***** EXTRACT TO READ
Fig 1.
Schematic representation of the RPath algorithm.
Step 1) All acyclic paths of a given length between a drug and a disease in the KG are calculated. If there exist causal acyclic paths connecting the drug and the disease, a subgraph involving all these paths is inferred. This subgraph represents the proposed mechanism of action by which the drug may be a therapeutic target of the given disease. Step 2) Transcriptomic signatures observed from a drug-perturbed experiment are overlaid onto each corresponding node present in these paths. Then, RPath traverses through each path and evaluates whether the inferred direction of regulation (i.e., activation or inhibition) at every step is concordant with the up- and down- regulations (i.e., red and green nodes, respectively) observed in the transcriptomic signatures. Step 3) In a similar manner, transcriptomic signatures observed within a specific disease context are overlaid onto each corresponding node in the concordant paths from the previous step (if any). Next, RPath evaluates whether the disease transcriptomic signatures contradict the paths that were concordant with the drug signatures. If this is the case, the specific drug-disease pair is prioritized.
Table 1.
Evaluation of RPath in multiple datasets across the two KGs using precision.
Each row corresponds to the results of running RPath on a specific drug-disease dataset combination. The second and fourth columns show the performance that is expected to be achieved by chance.
Fig 2.
Devoncoluting the mechanism of action of a drug through RPath.
By investigating all the paths of a given length between a drug and a disease in a KG, we can analyze the different mechanisms that are proposed by RPath. a) Visualization of the custom KG. Proteins are colored in blue, diseases in red and drugs in green. Sankey diagram illustrating a sample of the paths between ponatinib and AML (b) and bicalutamide and prostate cancer (c) for the custom KG. Activatory relations in the Sankey diagrams are colored in red and inhibitory relations in blue.
**********
## CHECK YOUR UNDERSTANDING
1. Copy the RPath captions starting at "Evaluation of RPath" and ending at "relations in blue.", with "ponatinib" renamed to "imatinib".
2. Please carry the RPath captions forward from their final sentence.
***** DATASET EXCERPT
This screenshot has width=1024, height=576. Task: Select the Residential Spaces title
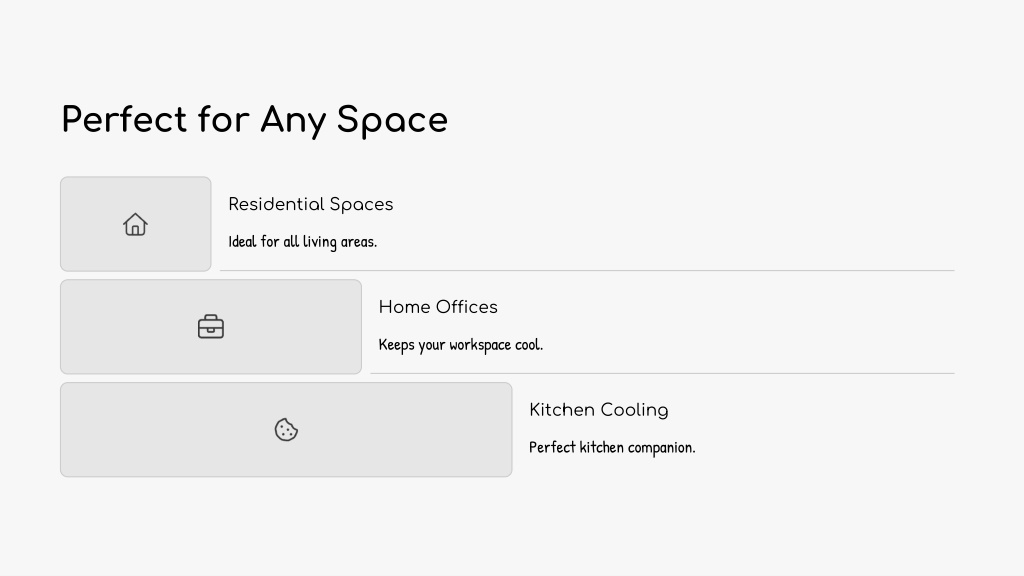coord(311,204)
**********
## RESPONSES
1.
Evaluation of RPath in multiple datasets across the two KGs using precision.
Each row corresponds to the results of running RPath on a specific drug-disease dataset combination. The second and fourth columns show the performance that is expected to be achieved by chance.
Fig 2.
Devoncoluting the mechanism of action of a drug through RPath.
By investigating all the paths of a given length between a drug and a disease in a KG, we can analyze the different mechanisms that are proposed by RPath. a) Visualization of the custom KG. Proteins are colored in blue, diseases in red and drugs in green. Sankey diagram illustrating a sample of the paths between imatinib and AML (b) and bicalutamide and prostate cancer (c) for the custom KG. Activatory relations in the Sankey diagrams are colored in red and inhibitory relations in blue.

2.
Table 2.
Top 5 prioritized protein target-disease pairs.
These results were obtained by running RPath over both KGs with the GEO and Open Targets datasets using the same path length as the drug discovery task (see Methods). Pairs were prioritized based on the number of concordant paths. The vast majority of pairs were prioritized using the disease transcriptomic signatures from the GEO dataset given its larger coverage of measured genes compared to Open Targets (S4 Table).
Fig 3.
Pseudocode of the RPath algorithm.
Given a KG, drug, disease and a defined path length (i.e., lmax), the core function of the algorithm, is_drug_prioritized, returns whether a drug should be prioritized or not. For this, the function calculates all acyclic paths between a drug-disease pair in the KG. For each path found, drug-perturbed (i.e., drug_tr) and disease-specific (disease_tr) transcriptomic signatures are overlaid onto their corresponding protein nodes. The function then prioritizes the drug if at least one path is concordant with the observed drug-perturbed transcriptomic signatures (evaluated via Function 1, is_concordant) and the same path is anti-correlated with the observed disease-specific transcriptomic signatures (evaluated via Function 2, is_anti_correlated). Paths which match both the drug-perturbed signatures and contradict disease-specific signatures are then returned by RPath as promising drug candidates.
Fig 4.
Distribution of node and edge types in the custom and OpenBioLink KGs.
The properties of each of the two networks are detailed in S7 Table.